## TEXTE DE LA PAGE

%%

C’est peu de dire que Verhoeven était attendu à Cannes : son film est tourné depuis trois ans, et il n’était pas question pour lui de le présenter ailleurs que dans un contexte de Festival : l’attention est à son comble, la tension est électrique, et tous les publics se retrouvent pour en découdre. Le réalisateur, pour qui la réaction du public est un spectacle, y trouvera donc l’écrin parfait, poussant dans ses retranchements la sainte trinité de son cinéma, sexe, religion et violence.


Benedetta est un massacre, bien décidé à aller provoquer les plus convaincus. La liste de ses laideurs et maladresses est longue, que ce soit par les filtres criards, du grand guignol outrancier ou des dialogues anachroniques. Qui se souviendra de l’ambivalence folle de Elle ne pourra que voir sa mâchoire se décrocher face à cet esprit général qui, dans une immaturité festive, accumule toutes les provocations possibles, de la scatologie à l’érotisme clinquant, des chairs malades aux éprouvantes scènes de torture.

%%

Recopiez tel quel le passage de la critique de Benedetta qui va de « Benedetta est un » jusqu'à « scènes de torture. ».

Lignes issues d'un jeu de données de pointage
%%

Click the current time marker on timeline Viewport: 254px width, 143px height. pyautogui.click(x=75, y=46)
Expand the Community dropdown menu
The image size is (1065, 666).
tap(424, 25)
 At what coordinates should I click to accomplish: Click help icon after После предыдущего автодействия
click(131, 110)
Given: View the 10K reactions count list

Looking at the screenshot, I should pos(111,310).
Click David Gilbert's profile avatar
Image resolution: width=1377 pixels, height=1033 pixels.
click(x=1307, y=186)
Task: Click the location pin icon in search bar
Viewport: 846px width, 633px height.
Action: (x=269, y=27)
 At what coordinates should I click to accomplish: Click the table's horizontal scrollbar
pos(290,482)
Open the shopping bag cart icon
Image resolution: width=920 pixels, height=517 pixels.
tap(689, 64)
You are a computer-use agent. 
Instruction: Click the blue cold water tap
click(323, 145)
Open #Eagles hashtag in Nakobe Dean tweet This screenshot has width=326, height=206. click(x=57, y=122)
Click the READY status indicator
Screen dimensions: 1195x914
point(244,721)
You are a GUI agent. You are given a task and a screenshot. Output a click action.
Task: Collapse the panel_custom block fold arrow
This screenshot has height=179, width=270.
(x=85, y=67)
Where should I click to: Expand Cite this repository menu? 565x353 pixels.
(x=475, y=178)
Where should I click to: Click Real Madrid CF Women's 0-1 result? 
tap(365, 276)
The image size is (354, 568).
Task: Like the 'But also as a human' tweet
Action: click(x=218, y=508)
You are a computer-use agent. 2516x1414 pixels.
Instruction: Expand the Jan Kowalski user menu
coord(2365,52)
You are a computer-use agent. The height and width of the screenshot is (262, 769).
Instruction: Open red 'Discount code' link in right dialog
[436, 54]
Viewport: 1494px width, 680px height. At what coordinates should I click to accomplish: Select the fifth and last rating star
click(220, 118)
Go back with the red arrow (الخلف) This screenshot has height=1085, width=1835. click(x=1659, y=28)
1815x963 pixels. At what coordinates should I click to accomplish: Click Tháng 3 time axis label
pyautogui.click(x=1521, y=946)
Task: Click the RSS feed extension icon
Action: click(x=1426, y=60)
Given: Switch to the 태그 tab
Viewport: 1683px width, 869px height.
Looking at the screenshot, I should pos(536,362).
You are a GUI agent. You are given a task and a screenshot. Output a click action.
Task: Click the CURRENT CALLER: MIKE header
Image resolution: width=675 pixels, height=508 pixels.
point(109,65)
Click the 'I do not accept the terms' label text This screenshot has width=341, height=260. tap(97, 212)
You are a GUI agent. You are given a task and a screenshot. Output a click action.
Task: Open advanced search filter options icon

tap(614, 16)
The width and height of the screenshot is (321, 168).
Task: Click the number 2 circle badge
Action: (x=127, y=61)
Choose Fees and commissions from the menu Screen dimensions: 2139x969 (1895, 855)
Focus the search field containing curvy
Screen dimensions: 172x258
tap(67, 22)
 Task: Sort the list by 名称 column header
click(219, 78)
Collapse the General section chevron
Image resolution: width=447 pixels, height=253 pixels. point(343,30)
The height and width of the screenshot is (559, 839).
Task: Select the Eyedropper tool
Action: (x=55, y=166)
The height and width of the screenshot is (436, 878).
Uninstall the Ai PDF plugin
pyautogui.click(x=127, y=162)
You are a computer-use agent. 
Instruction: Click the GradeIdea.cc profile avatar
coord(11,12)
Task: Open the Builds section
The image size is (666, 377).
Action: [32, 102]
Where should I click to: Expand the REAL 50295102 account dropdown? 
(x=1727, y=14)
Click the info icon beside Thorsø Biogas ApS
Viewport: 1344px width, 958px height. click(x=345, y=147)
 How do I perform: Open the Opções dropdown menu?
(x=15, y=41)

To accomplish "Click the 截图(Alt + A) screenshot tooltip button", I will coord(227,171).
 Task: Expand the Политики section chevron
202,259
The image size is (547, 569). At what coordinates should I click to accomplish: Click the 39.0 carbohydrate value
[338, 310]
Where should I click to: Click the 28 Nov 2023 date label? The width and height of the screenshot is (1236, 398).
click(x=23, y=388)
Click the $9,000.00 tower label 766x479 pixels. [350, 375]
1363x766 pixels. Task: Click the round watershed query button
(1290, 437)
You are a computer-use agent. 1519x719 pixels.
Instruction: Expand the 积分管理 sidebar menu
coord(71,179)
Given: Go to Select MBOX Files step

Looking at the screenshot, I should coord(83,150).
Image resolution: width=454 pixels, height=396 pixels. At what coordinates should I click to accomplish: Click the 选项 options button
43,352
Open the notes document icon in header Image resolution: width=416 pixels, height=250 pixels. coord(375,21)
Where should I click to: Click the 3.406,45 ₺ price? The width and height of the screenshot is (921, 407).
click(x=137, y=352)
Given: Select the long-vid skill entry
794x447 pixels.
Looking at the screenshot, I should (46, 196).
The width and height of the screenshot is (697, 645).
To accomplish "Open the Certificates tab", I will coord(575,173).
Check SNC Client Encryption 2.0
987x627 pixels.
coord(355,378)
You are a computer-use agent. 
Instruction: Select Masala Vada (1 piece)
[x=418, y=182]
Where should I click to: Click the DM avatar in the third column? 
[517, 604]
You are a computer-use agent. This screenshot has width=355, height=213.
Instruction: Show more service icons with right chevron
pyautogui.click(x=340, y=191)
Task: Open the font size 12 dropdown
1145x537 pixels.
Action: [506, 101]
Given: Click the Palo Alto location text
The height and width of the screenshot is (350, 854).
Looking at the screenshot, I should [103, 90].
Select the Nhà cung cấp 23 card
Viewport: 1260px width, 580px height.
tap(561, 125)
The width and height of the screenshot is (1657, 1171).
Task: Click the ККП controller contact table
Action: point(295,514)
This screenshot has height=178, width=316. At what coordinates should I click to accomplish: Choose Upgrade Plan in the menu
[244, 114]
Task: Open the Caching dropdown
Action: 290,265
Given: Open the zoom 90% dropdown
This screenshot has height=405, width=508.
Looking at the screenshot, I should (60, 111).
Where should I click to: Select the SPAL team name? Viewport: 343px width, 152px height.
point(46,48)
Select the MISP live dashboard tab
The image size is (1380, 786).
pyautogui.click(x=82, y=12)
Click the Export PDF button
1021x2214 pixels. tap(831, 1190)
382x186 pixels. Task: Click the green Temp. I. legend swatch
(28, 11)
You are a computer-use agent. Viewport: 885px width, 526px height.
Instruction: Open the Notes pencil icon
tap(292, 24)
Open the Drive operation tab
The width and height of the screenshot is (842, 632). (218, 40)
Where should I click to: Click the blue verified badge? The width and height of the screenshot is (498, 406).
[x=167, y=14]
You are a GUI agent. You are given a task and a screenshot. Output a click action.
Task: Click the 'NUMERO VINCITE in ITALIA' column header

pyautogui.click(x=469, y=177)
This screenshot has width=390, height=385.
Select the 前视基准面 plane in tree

%%

## RÉPONSE À L'EXERCICE
Benedetta est un massacre, bien décidé à aller provoquer les plus convaincus. La liste de ses laideurs et maladresses est longue, que ce soit par les filtres criards, du grand guignol outrancier ou des dialogues anachroniques. Qui se souviendra de l’ambivalence folle de Elle ne pourra que voir sa mâchoire se décrocher face à cet esprit général qui, dans une immaturité festive, accumule toutes les provocations possibles, de la scatologie à l’érotisme clinquant, des chairs malades aux éprouvantes scènes de torture.